:: YOUR TASK ::
Which lines of the entries contain the word "Zoom"? Please list them.

:: GIVEN DATA ::
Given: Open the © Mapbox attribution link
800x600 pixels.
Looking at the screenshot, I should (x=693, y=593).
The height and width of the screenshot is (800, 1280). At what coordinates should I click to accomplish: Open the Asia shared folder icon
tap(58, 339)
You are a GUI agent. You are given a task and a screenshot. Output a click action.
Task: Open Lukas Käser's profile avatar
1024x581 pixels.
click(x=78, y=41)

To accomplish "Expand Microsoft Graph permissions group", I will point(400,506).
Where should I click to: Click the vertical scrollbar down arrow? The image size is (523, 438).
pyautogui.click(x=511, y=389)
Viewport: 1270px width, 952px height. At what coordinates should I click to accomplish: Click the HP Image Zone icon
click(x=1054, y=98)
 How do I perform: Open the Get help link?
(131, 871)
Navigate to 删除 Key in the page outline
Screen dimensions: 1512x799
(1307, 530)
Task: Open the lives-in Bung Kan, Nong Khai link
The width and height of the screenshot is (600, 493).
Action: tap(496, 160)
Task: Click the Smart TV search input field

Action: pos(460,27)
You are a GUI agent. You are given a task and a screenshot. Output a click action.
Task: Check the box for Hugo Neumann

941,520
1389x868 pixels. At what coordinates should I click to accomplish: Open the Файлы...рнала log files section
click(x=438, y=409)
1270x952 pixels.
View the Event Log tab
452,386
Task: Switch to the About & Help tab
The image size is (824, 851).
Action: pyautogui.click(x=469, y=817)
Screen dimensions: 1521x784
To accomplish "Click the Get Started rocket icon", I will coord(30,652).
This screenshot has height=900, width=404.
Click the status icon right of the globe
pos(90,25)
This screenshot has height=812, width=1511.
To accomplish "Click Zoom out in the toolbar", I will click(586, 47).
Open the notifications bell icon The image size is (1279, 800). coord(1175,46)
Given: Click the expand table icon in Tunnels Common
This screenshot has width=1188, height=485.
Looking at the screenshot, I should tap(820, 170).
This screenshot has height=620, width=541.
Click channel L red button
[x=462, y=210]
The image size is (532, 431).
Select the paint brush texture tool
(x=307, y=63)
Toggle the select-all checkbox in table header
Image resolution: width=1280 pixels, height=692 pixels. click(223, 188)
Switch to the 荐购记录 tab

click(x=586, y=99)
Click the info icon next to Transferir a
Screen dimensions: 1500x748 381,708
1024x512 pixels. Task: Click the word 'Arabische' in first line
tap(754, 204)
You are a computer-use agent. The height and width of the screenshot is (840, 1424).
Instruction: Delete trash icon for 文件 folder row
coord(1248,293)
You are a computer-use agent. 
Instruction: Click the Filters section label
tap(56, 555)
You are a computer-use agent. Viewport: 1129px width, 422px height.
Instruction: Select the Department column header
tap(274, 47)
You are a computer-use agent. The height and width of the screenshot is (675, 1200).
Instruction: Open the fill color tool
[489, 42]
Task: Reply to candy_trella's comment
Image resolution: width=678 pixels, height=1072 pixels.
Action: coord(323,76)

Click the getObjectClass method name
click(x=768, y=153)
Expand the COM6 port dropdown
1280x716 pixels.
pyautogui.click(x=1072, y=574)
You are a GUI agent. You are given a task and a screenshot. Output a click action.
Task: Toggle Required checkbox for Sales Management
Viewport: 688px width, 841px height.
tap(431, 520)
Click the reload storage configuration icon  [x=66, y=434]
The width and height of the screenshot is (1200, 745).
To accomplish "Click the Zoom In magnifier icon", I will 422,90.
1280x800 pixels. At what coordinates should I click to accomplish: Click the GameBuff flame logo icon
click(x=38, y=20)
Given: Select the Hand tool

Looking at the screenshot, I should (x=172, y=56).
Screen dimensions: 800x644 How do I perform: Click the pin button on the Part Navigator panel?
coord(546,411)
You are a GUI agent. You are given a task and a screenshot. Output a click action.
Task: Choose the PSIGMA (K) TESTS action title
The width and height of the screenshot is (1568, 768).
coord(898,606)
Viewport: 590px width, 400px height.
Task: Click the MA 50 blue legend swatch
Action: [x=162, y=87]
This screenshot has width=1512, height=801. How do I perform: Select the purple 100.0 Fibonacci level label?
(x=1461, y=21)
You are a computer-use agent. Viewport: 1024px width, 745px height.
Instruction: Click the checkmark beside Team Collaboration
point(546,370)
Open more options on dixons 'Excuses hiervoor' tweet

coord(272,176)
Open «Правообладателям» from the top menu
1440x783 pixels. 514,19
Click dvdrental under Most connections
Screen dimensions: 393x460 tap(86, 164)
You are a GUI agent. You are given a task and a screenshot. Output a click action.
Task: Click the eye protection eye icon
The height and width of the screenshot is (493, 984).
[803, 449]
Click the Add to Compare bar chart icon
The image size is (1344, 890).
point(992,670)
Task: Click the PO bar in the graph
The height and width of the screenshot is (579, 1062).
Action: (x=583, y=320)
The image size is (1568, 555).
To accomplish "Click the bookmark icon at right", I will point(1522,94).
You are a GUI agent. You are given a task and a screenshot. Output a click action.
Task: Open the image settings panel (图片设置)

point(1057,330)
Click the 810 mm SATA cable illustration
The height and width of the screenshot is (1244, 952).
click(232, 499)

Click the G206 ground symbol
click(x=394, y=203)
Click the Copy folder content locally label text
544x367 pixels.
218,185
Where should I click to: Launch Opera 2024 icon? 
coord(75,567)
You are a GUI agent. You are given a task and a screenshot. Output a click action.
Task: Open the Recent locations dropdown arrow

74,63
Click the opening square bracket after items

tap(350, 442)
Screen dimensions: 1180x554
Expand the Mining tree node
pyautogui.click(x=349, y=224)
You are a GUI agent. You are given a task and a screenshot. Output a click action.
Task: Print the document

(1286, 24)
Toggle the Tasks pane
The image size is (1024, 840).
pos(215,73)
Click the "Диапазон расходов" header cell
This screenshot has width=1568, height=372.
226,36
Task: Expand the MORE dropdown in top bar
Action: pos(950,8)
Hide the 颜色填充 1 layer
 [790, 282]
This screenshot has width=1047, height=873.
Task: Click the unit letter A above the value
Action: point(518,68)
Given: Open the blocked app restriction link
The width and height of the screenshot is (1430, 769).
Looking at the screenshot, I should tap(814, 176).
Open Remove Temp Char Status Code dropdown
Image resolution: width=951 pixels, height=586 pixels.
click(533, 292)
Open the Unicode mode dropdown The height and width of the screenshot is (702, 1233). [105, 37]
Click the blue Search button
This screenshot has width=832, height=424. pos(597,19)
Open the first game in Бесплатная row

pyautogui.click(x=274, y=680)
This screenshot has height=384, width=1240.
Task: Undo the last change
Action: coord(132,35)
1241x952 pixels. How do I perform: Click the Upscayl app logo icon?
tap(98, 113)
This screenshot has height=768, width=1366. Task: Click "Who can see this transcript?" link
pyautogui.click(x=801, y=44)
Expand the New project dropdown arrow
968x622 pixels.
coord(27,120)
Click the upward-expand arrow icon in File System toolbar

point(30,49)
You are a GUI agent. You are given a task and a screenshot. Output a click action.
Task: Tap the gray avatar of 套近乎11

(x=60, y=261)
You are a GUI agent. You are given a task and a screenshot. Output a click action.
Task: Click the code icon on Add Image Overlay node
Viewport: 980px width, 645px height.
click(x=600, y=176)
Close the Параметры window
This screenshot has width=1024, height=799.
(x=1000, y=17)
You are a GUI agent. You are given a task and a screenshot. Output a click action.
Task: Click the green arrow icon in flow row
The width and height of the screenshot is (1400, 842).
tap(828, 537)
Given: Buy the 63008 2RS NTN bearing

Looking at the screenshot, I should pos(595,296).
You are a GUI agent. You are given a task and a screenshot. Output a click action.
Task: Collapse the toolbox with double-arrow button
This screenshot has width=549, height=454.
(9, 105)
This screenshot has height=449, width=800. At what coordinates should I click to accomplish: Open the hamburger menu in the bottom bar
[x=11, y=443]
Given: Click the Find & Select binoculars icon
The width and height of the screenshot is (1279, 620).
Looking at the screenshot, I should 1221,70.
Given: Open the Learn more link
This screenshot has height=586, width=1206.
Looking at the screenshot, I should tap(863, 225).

:: OUTPUT FOR THIS TASK ::
To accomplish "Click Zoom out in the toolbar", I will click(586, 47).
To accomplish "Click the Zoom In magnifier icon", I will 422,90.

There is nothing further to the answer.